Lawrence Zelvin, Director of the National Cyber Security and Communications Integration Center at the Department of Homeland Security, also stressed the need for enhanced collaboration to address the sophisticated threat. He expressed, “Now, more than ever, there is a need for a civilian-government capability to engage not only with affected entities but with other critical infrastructure sectors and companies that also are at risk."
Target and Neiman Marcus were both victims of major breaches that are currently under federal investigation, and executives of the companies agreed to testify today about the attacks and their response. “Updating payment card technology and strengthening protections for American consumers is a shared responsibility and requires a collective and coordinated response. On behalf of Target, I am committing that we will be an active part of that solution," expressed Target Executive Vice President and Chief Financial Officer John Mulligan.
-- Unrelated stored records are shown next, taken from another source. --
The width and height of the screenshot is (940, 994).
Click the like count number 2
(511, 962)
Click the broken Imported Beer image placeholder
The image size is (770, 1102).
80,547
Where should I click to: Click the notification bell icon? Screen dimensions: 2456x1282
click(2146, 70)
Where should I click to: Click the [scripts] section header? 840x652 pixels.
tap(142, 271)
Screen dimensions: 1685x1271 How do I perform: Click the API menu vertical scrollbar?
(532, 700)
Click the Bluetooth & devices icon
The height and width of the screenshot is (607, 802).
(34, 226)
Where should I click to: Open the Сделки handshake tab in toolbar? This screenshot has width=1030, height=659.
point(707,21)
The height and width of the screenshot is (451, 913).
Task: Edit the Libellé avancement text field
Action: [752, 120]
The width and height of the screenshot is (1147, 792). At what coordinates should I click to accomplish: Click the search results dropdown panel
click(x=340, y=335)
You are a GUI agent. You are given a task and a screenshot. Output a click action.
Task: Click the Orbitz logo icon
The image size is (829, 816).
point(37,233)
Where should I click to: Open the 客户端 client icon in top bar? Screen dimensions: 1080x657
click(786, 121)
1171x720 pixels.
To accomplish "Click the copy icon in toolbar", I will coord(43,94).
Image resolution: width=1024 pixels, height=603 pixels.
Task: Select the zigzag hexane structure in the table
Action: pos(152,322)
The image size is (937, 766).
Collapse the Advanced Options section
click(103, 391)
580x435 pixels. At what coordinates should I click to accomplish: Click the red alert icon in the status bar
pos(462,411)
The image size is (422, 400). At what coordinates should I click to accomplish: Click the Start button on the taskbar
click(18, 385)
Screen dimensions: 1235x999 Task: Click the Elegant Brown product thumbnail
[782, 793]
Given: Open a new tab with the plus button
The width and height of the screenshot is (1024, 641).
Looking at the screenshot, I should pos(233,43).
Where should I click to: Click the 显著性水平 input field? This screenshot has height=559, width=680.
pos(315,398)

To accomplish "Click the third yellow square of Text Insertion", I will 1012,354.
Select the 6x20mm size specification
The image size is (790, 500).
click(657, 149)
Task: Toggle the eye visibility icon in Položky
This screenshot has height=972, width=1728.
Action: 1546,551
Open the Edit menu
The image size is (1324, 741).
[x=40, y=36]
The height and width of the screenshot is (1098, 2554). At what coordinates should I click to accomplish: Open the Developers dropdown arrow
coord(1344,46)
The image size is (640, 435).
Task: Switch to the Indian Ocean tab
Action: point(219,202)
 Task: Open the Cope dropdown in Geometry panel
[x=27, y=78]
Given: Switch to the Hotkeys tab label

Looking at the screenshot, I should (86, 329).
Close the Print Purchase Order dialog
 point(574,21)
Payment Card Industry Security Standards Council General Manager Bob Russo explained that “the development of standards to protect payment card data is something the private sector, and PCI specifically, is uniquely qualified to do. It is unlikely any government agency could duplicate the expansive reach, expertise, and decisiveness of PCI." He also expressed the need for a “multi-layered" approach to help strengthen security, stating, “A complex problem cannot be solved by any single technology, standard, mandate, or regulation. It cannot be solved by a single sector of society-business, standards-setting bodies, policymakers, and law enforcement must work together to protect the financial and privacy interests of consumers."
Full committee Chairman Fred Upton (R-MI) concluded, “In short, the title of today’s hearing is an appropriate question to ask: ‘Can Data Breaches be Prevented?’ This is the right venue to discuss what businesses can reasonably do to protect data. Equally important, we need to find ways to minimize or eliminate the ability of criminals to commit fraud with data they acquire. Americans deserve to have the peace of mind that the government, law enforcement officials, and private industry are doing everything necessary to protect the public from future breaches."